• [Problem requirements]: Supply the number of lines in the data below that hold "agent", and let that number be the whole answer.

• [Records for the task]:
++++
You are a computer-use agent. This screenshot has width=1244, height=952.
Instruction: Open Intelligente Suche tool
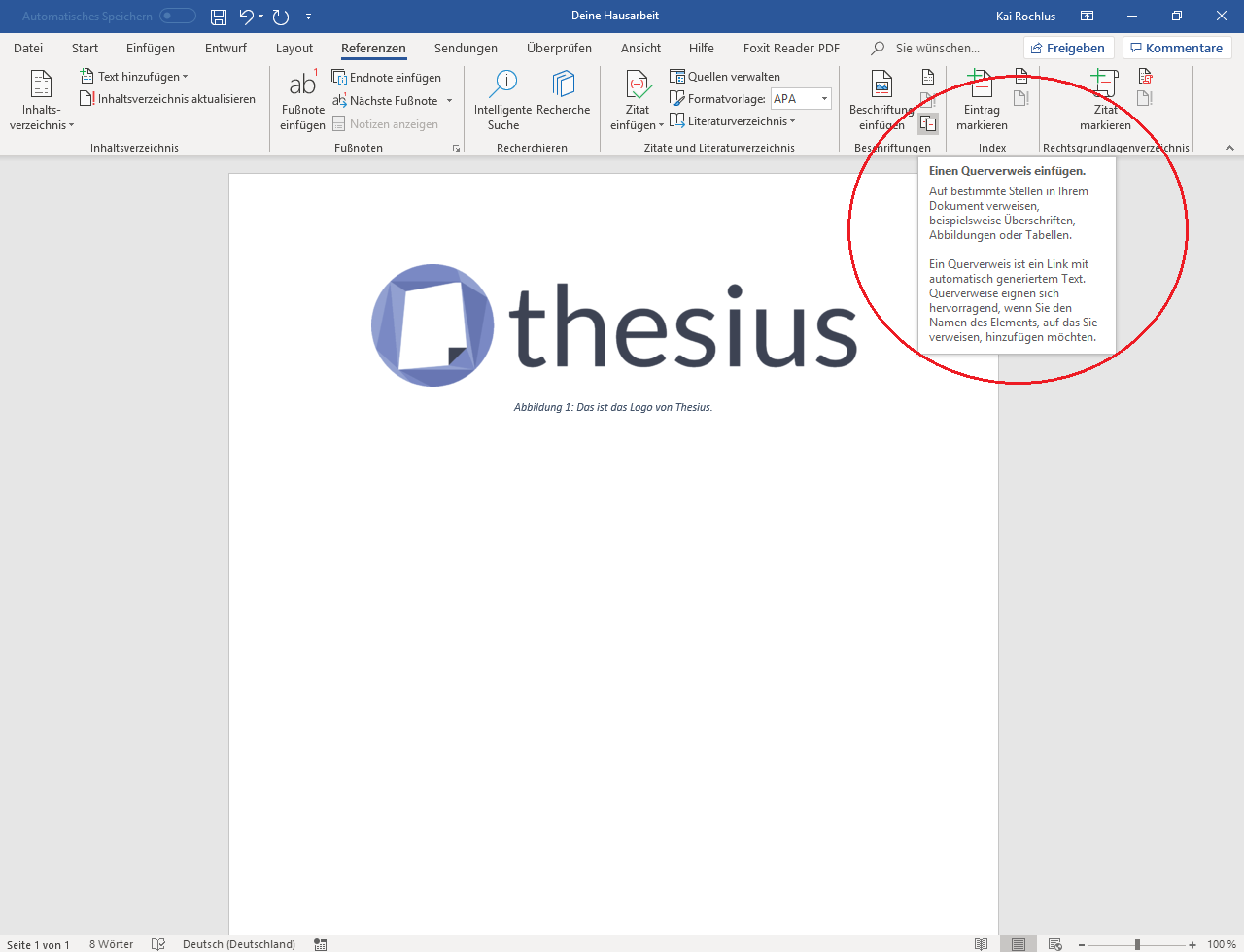(502, 85)
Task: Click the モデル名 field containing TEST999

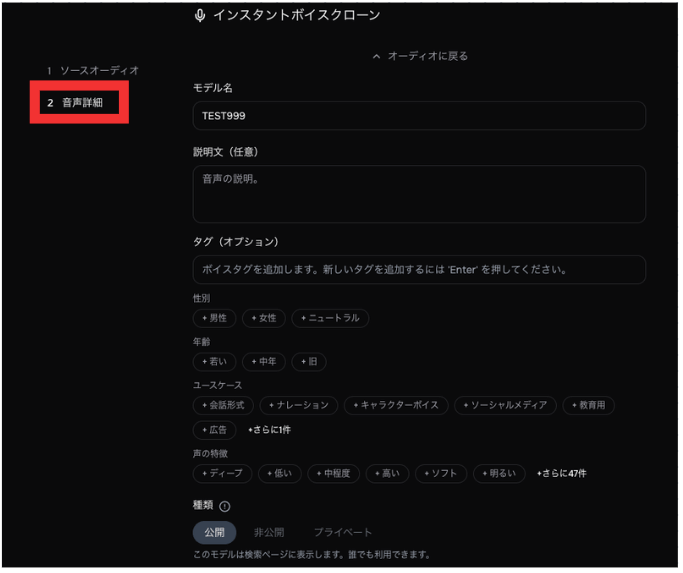Action: tap(418, 116)
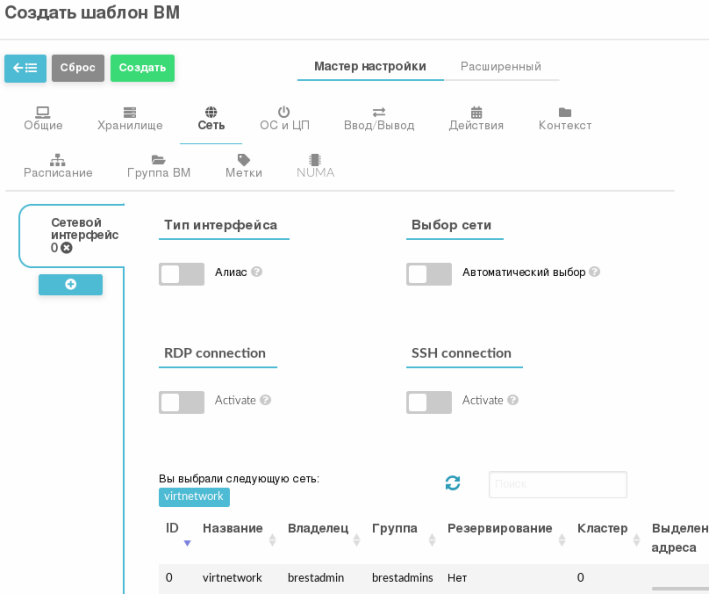
Task: Switch to the Расширенный mode tab
Action: (x=500, y=67)
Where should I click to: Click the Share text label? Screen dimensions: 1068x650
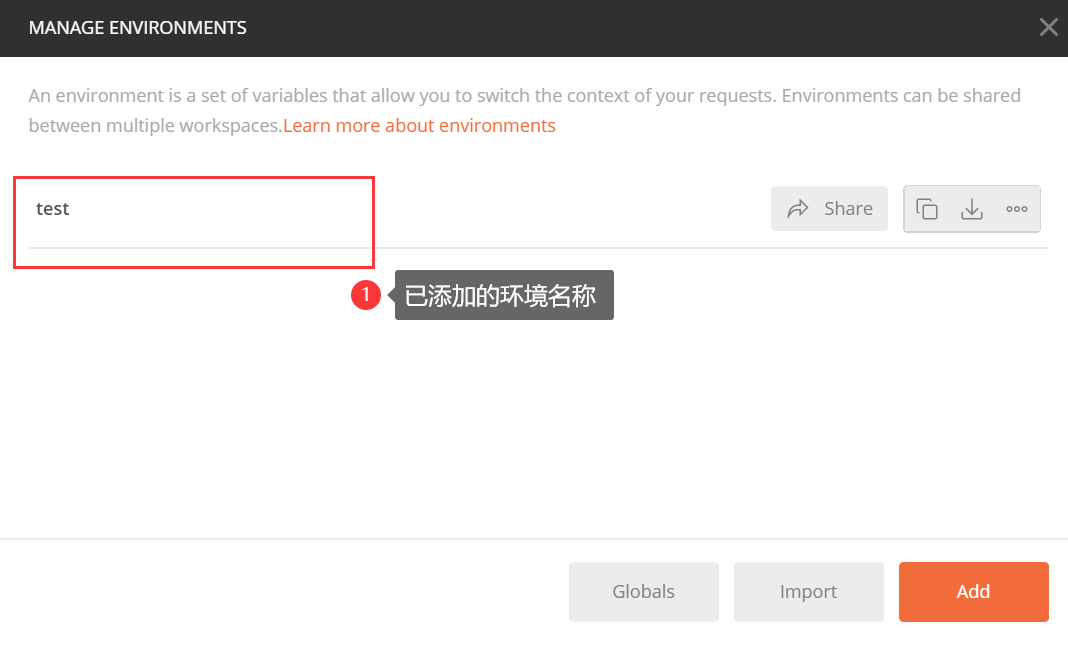pos(848,208)
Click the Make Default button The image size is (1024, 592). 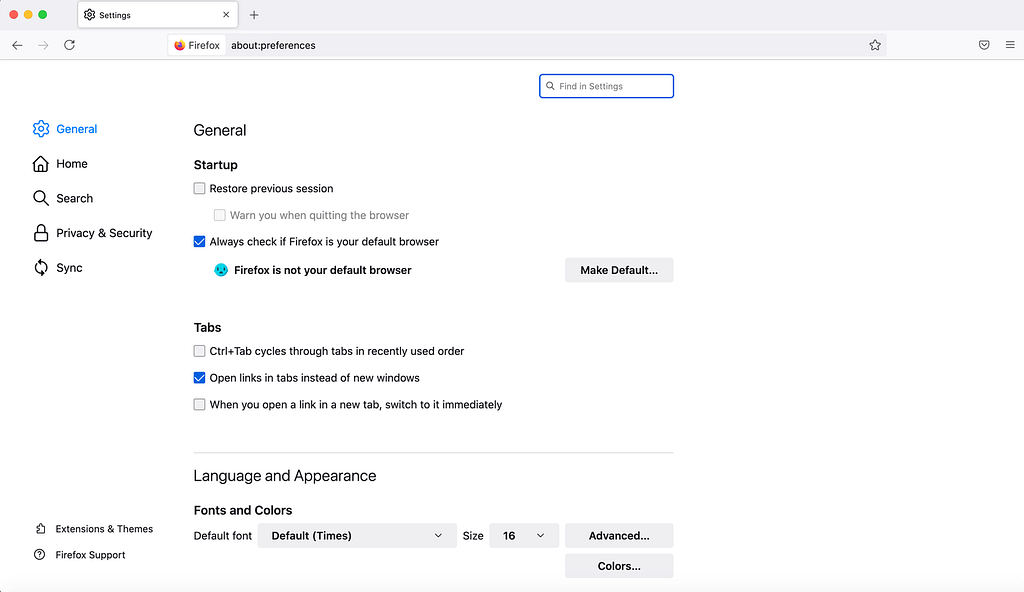click(x=619, y=269)
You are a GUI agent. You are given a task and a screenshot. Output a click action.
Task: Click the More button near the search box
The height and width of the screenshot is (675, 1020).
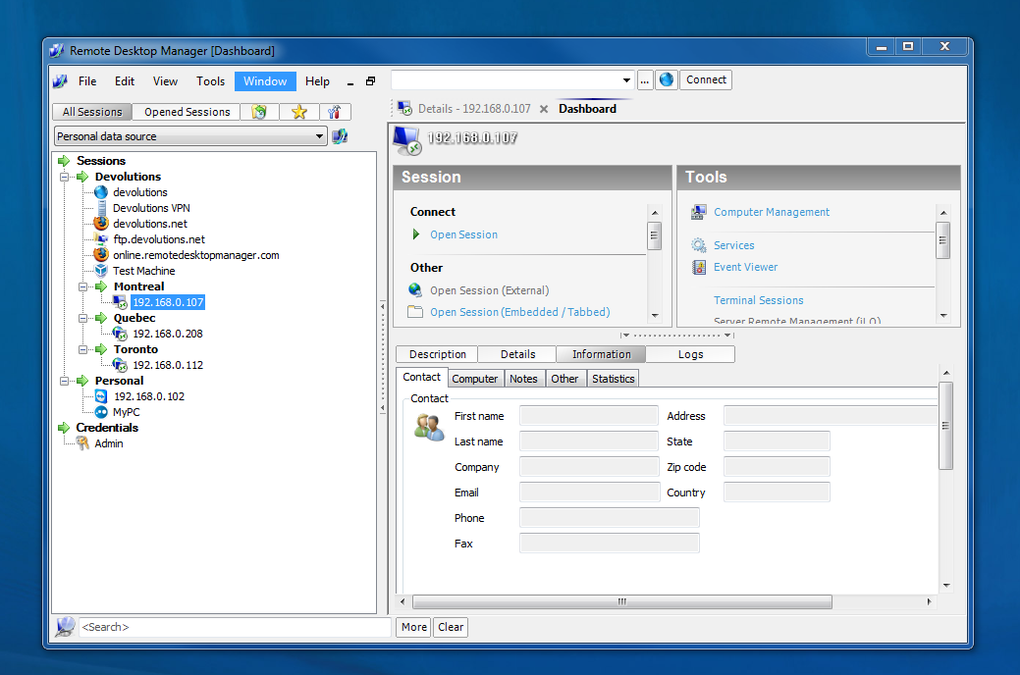click(x=413, y=627)
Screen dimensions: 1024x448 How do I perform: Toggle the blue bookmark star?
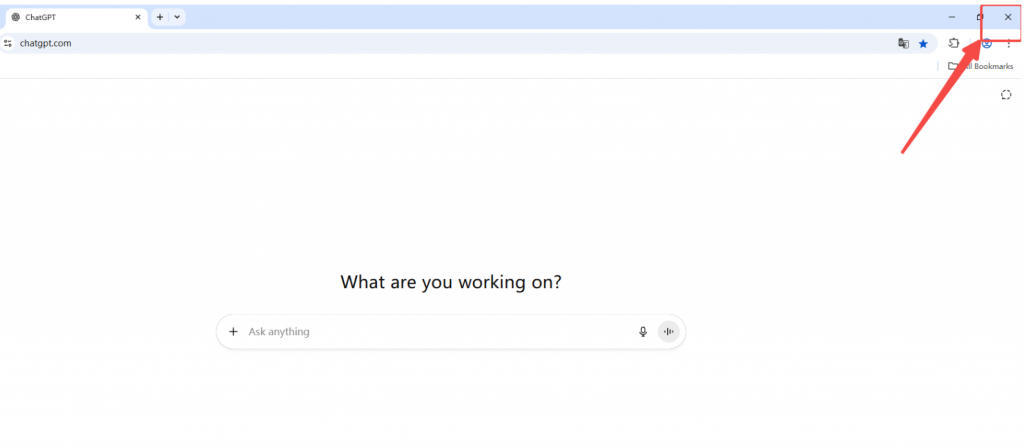coord(923,44)
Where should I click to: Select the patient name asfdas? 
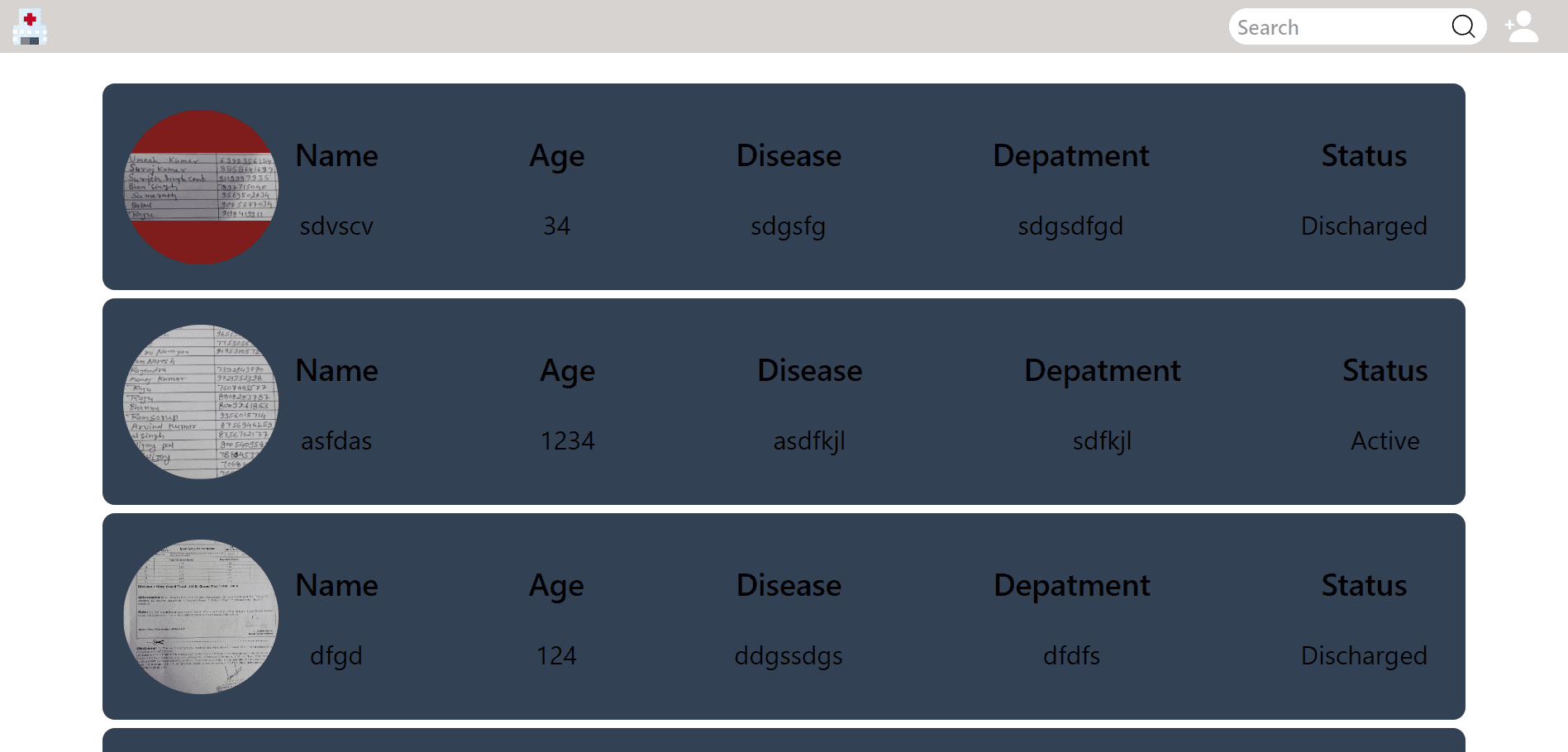(336, 440)
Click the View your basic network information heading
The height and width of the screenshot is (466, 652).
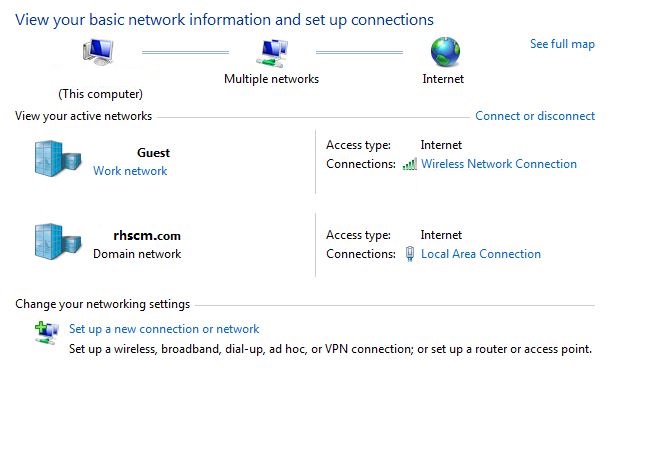225,20
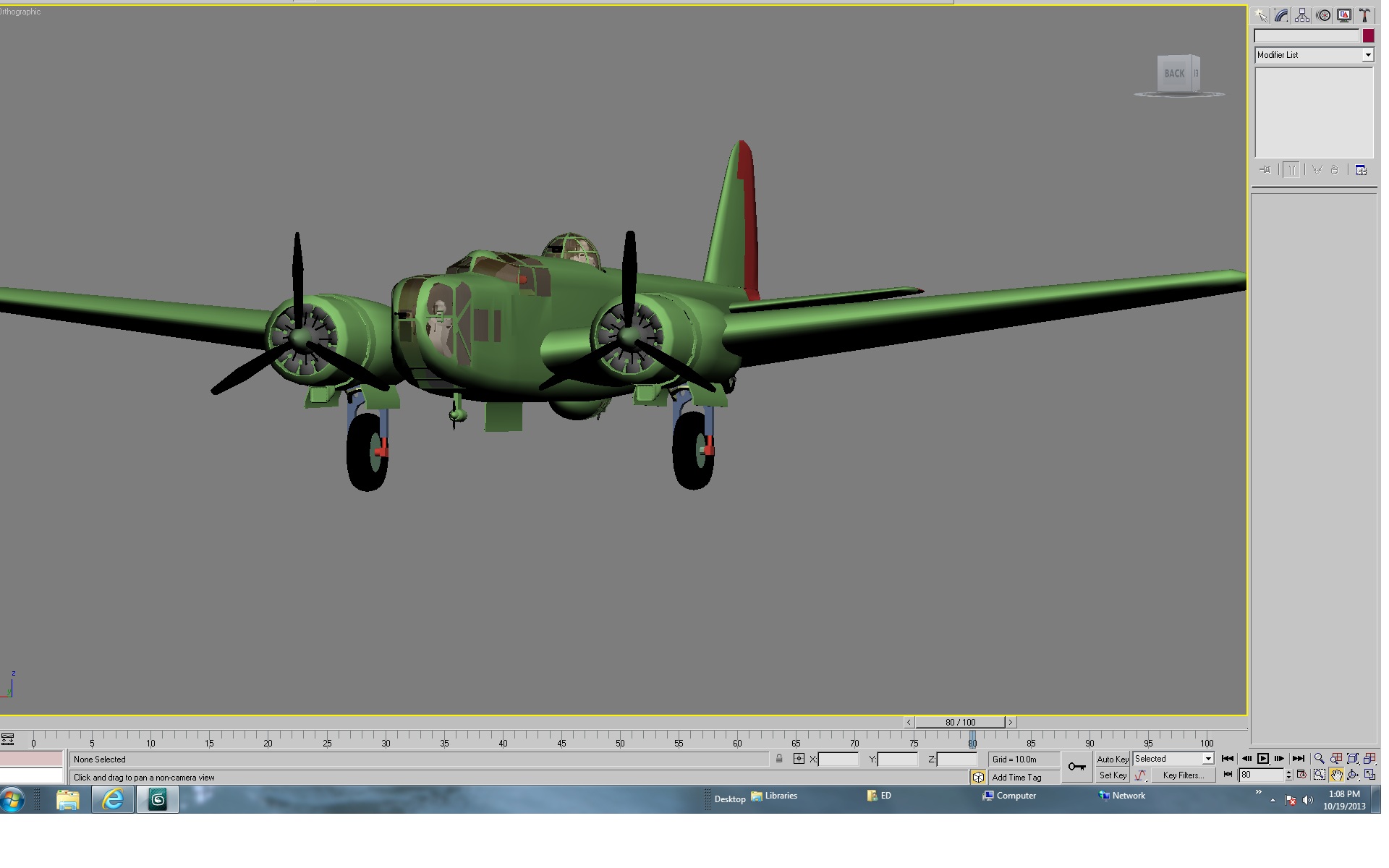Screen dimensions: 1389x868
Task: Play the animation
Action: [1263, 759]
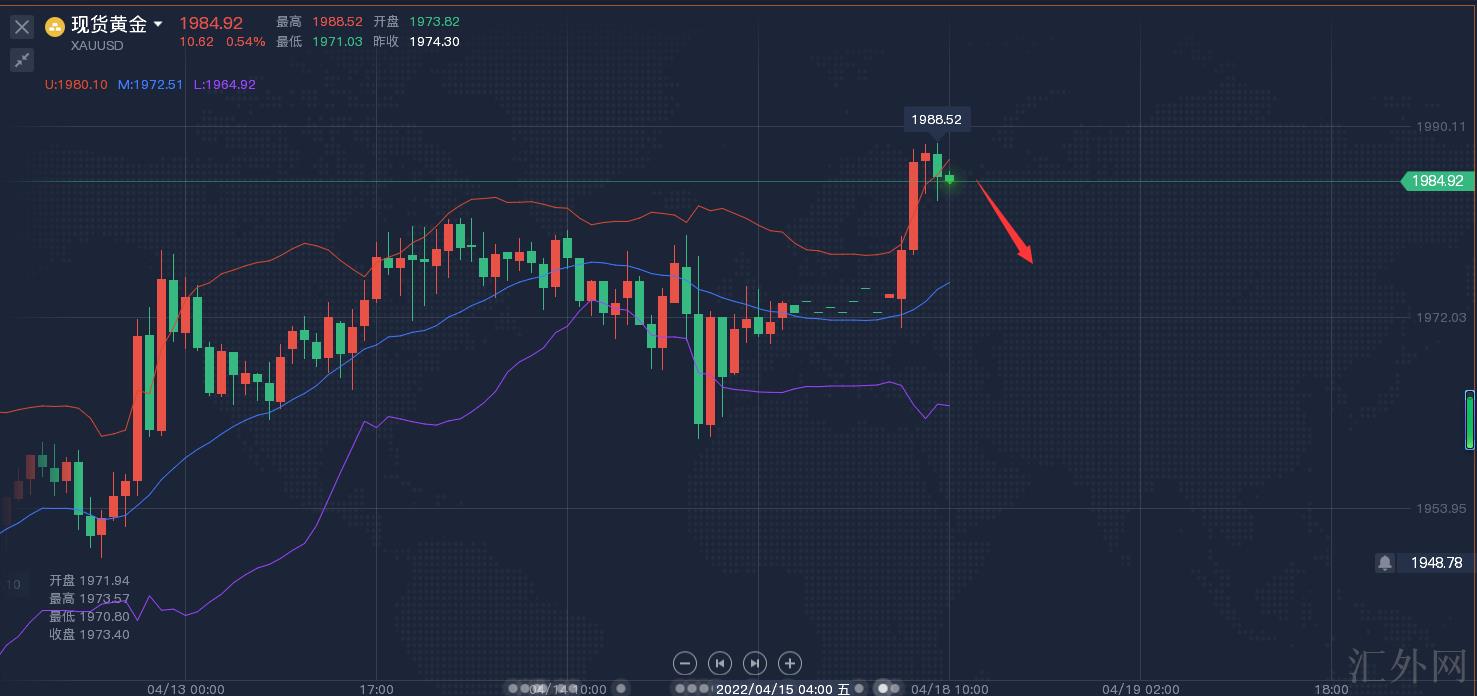This screenshot has height=696, width=1477.
Task: Zoom out chart with minus button
Action: tap(685, 662)
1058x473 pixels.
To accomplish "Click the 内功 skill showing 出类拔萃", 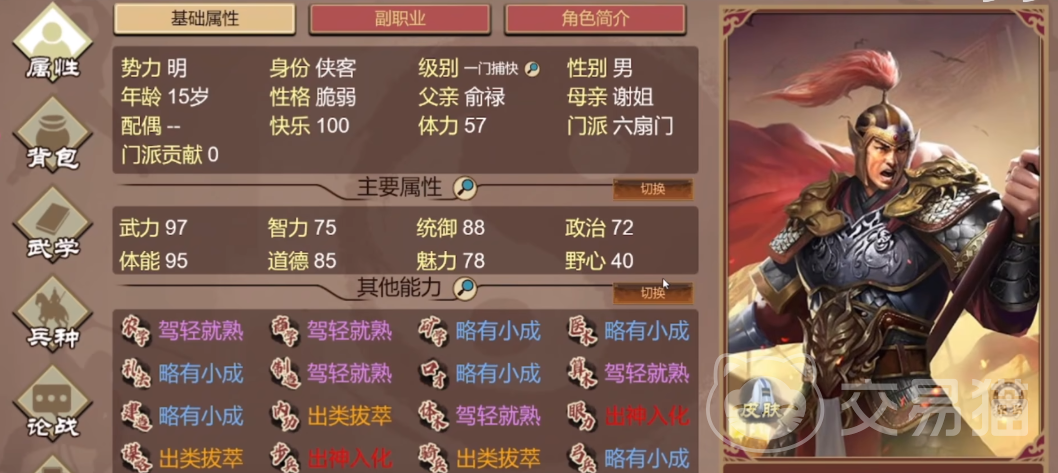I will tap(332, 416).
++++
• [Output below]: 2